### DESCRIPTION OF THE TASK
Lines from the top of the entries down to the line with "Click the Posts pin icon" must be set down exactly as they stand, with both ends retained.

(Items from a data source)
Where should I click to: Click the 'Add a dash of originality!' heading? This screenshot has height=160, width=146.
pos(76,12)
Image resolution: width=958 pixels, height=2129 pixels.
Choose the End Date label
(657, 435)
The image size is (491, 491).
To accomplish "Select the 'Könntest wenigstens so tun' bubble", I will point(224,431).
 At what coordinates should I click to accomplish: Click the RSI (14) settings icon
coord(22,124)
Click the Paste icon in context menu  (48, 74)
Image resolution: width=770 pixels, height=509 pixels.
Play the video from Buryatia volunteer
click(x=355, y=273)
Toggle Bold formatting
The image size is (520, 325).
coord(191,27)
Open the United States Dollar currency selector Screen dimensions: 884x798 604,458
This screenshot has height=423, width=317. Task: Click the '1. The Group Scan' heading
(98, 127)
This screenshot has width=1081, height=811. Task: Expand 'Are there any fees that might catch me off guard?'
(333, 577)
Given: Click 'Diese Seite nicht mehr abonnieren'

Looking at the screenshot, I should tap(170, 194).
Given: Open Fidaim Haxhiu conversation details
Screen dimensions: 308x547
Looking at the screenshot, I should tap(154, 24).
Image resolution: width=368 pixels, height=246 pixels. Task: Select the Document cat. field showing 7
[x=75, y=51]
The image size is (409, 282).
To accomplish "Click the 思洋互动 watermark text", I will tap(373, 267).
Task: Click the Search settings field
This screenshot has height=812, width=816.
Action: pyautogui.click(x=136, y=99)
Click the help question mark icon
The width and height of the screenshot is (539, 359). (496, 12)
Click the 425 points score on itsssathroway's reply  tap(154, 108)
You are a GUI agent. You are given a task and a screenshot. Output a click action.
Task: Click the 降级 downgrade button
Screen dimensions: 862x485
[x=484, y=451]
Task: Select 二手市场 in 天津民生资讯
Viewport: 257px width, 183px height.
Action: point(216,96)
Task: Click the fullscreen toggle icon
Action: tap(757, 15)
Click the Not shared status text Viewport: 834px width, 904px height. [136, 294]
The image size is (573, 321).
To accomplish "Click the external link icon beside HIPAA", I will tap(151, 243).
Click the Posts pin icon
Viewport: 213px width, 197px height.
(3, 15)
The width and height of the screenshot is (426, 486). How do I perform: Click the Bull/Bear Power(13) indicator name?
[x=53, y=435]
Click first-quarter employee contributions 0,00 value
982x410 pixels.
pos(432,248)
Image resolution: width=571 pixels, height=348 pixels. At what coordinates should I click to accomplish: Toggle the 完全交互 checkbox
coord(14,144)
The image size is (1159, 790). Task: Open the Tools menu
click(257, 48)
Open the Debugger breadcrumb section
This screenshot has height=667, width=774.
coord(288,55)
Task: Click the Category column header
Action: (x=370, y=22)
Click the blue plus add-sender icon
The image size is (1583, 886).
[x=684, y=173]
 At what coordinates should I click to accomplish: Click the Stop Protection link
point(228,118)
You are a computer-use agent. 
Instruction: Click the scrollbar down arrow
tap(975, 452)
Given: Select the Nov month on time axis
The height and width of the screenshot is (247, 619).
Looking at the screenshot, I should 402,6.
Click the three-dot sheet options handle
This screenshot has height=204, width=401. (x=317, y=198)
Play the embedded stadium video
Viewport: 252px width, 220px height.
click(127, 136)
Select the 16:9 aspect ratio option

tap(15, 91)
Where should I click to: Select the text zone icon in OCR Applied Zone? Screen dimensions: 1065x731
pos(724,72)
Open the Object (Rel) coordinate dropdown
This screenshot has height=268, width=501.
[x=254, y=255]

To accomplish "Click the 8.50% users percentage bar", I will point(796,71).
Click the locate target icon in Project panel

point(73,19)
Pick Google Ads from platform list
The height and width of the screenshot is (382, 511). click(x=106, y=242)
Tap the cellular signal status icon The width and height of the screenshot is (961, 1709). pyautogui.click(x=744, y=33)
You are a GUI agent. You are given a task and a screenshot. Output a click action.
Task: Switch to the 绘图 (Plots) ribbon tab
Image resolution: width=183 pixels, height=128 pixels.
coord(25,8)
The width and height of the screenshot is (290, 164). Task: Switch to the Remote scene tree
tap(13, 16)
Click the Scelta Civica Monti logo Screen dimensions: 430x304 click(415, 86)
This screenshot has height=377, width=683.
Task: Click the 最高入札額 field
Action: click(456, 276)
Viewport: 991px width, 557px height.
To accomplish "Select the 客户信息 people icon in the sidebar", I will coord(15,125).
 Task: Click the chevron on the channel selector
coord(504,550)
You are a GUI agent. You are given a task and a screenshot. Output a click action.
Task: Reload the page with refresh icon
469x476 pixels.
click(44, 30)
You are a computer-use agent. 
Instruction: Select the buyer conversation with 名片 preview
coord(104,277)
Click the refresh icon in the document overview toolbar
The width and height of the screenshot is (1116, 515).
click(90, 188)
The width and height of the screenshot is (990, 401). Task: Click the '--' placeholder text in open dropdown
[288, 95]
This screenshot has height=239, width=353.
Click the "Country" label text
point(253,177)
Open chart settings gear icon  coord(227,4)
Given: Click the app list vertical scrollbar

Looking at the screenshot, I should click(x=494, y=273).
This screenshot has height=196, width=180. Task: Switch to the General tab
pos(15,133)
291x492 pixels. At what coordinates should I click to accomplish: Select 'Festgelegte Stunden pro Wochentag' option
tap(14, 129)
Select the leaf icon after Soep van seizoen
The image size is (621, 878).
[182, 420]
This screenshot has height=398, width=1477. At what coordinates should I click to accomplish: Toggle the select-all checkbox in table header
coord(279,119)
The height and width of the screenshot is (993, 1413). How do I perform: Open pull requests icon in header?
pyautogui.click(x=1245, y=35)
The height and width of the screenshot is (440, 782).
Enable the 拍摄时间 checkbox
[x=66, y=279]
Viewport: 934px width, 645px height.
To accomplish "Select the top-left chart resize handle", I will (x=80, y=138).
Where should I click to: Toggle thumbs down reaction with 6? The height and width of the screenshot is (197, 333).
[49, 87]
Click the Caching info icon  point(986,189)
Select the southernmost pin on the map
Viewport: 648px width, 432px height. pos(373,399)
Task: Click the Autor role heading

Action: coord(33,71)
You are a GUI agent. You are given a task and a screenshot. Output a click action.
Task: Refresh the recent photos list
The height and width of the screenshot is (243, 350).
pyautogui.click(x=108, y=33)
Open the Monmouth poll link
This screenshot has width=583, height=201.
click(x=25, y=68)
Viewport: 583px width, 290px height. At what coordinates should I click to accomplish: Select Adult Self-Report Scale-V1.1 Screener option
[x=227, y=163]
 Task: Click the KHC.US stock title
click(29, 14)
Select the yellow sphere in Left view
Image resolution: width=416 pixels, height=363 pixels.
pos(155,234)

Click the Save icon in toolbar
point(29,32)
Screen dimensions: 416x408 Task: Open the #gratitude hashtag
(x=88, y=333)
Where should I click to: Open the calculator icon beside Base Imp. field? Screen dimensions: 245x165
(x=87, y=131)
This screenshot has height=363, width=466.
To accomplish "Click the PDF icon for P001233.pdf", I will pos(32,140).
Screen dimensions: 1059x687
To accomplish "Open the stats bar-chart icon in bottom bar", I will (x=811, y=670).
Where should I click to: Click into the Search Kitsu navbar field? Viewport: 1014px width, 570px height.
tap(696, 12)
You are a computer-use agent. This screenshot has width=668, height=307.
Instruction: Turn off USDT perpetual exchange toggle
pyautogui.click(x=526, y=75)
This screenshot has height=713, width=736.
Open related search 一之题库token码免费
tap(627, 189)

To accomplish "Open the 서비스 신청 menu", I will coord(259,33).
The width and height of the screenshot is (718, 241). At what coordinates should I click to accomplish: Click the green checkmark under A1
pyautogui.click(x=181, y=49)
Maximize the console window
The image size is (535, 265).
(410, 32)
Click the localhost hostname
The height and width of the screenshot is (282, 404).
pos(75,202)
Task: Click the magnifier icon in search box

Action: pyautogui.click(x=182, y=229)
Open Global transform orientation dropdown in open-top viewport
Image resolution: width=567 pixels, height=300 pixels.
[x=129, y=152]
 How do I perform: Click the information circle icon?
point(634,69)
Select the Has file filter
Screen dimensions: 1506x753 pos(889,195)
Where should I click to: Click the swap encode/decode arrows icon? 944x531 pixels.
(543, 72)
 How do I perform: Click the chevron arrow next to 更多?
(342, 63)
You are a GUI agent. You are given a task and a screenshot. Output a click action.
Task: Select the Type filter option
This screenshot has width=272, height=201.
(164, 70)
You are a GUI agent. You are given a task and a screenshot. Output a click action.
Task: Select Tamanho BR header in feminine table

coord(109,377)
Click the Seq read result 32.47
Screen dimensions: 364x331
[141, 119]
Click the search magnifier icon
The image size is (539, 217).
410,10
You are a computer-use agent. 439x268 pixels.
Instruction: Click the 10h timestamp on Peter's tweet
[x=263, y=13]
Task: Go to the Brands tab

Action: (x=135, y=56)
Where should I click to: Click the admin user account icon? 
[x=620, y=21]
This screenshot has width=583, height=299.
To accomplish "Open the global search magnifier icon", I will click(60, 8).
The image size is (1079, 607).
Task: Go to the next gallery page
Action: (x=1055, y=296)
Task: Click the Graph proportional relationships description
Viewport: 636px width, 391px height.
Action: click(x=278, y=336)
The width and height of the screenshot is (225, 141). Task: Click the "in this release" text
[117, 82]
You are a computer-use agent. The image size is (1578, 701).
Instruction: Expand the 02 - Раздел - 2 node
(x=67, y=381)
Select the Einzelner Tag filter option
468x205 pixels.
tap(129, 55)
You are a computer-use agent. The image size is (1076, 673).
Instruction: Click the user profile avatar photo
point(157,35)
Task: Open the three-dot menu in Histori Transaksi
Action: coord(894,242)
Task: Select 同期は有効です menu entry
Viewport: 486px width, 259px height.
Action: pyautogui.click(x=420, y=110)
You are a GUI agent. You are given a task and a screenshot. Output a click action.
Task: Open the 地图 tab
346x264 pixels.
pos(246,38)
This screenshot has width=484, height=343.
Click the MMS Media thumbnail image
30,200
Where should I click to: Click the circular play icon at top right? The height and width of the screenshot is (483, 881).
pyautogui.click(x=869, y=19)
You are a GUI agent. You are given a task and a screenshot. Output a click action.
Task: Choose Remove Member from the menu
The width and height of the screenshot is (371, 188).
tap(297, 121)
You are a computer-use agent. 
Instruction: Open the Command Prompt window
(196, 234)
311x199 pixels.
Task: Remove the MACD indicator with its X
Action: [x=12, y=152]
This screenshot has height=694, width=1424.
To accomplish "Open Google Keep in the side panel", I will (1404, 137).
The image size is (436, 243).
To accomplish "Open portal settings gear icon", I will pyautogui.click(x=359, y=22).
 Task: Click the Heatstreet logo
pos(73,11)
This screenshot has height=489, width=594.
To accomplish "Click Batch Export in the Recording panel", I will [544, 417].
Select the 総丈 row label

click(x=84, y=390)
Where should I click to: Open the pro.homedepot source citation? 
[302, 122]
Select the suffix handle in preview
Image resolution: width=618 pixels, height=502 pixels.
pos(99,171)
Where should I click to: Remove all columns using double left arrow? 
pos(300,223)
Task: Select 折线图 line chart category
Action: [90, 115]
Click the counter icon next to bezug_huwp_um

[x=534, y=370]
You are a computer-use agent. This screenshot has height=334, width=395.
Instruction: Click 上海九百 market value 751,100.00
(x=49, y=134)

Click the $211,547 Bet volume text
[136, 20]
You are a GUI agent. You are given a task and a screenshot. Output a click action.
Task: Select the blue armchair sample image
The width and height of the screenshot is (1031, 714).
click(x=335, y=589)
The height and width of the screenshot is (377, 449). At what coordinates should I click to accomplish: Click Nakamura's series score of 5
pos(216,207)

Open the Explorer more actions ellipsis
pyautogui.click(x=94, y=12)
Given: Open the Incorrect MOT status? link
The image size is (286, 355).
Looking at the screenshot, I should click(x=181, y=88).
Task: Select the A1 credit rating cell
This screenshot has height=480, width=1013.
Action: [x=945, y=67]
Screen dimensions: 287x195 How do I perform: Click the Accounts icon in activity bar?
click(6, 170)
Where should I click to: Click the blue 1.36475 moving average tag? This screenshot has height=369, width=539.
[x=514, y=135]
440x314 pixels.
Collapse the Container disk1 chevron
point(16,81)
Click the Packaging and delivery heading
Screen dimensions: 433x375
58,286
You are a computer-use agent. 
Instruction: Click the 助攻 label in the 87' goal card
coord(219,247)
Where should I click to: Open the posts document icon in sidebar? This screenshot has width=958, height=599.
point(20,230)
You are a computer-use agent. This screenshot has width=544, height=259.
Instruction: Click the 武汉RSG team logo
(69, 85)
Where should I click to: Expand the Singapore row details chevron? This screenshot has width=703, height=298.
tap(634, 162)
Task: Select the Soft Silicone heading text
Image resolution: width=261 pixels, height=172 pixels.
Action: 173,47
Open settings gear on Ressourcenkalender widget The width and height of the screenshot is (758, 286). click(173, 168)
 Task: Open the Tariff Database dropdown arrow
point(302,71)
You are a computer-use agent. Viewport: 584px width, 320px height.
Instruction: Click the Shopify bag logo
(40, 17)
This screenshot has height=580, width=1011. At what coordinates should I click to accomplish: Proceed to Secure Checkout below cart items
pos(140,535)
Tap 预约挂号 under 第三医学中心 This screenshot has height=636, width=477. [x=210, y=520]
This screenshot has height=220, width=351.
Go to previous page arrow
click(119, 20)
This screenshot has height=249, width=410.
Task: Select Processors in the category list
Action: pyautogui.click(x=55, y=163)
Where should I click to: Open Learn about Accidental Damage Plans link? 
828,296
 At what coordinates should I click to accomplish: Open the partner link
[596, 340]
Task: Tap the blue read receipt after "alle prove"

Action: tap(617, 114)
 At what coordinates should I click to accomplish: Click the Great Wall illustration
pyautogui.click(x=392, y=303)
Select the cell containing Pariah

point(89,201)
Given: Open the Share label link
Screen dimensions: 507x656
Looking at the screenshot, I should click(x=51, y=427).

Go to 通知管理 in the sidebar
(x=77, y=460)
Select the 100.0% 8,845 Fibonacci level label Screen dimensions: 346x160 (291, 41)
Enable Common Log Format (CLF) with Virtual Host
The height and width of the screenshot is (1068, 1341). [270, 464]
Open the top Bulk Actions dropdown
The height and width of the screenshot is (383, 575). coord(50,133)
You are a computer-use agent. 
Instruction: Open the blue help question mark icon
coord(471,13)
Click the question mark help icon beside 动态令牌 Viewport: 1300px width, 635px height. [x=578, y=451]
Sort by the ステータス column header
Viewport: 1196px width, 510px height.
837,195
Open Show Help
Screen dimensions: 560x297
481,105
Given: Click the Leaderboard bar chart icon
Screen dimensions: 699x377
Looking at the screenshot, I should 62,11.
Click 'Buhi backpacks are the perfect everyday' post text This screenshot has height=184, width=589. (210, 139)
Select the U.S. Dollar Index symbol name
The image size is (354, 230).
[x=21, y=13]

### SOLUTION FOR THIS PROBLEM
Where should I click to: Click the 'Add a dash of originality!' heading? This screenshot has height=160, width=146.
pos(76,12)
Image resolution: width=958 pixels, height=2129 pixels.
Choose the End Date label
(657, 435)
The image size is (491, 491).
To accomplish "Select the 'Könntest wenigstens so tun' bubble", I will point(224,431).
 At what coordinates should I click to accomplish: Click the RSI (14) settings icon
coord(22,124)
Click the Paste icon in context menu  (48, 74)
Image resolution: width=770 pixels, height=509 pixels.
Play the video from Buryatia volunteer
click(x=355, y=273)
Toggle Bold formatting
The image size is (520, 325).
coord(191,27)
Open the United States Dollar currency selector Screen dimensions: 884x798 604,458
This screenshot has height=423, width=317. Task: Click the '1. The Group Scan' heading
(98, 127)
This screenshot has width=1081, height=811. Task: Expand 'Are there any fees that might catch me off guard?'
(333, 577)
Given: Click 'Diese Seite nicht mehr abonnieren'

Looking at the screenshot, I should tap(170, 194).
Given: Open Fidaim Haxhiu conversation details
Screen dimensions: 308x547
Looking at the screenshot, I should tap(154, 24).
Image resolution: width=368 pixels, height=246 pixels. Task: Select the Document cat. field showing 7
[x=75, y=51]
The image size is (409, 282).
To accomplish "Click the 思洋互动 watermark text", I will tap(373, 267).
Task: Click the Search settings field
This screenshot has height=812, width=816.
Action: pyautogui.click(x=136, y=99)
Click the help question mark icon
The width and height of the screenshot is (539, 359). (496, 12)
Click the 425 points score on itsssathroway's reply  tap(154, 108)
You are a GUI agent. You are given a task and a screenshot. Output a click action.
Task: Click the 降级 downgrade button
Screen dimensions: 862x485
[x=484, y=451]
Task: Select 二手市场 in 天津民生资讯
Viewport: 257px width, 183px height.
Action: point(216,96)
Task: Click the fullscreen toggle icon
Action: tap(757, 15)
Click the Not shared status text Viewport: 834px width, 904px height. [136, 294]
The image size is (573, 321).
To accomplish "Click the external link icon beside HIPAA", I will tap(151, 243).
Click the Posts pin icon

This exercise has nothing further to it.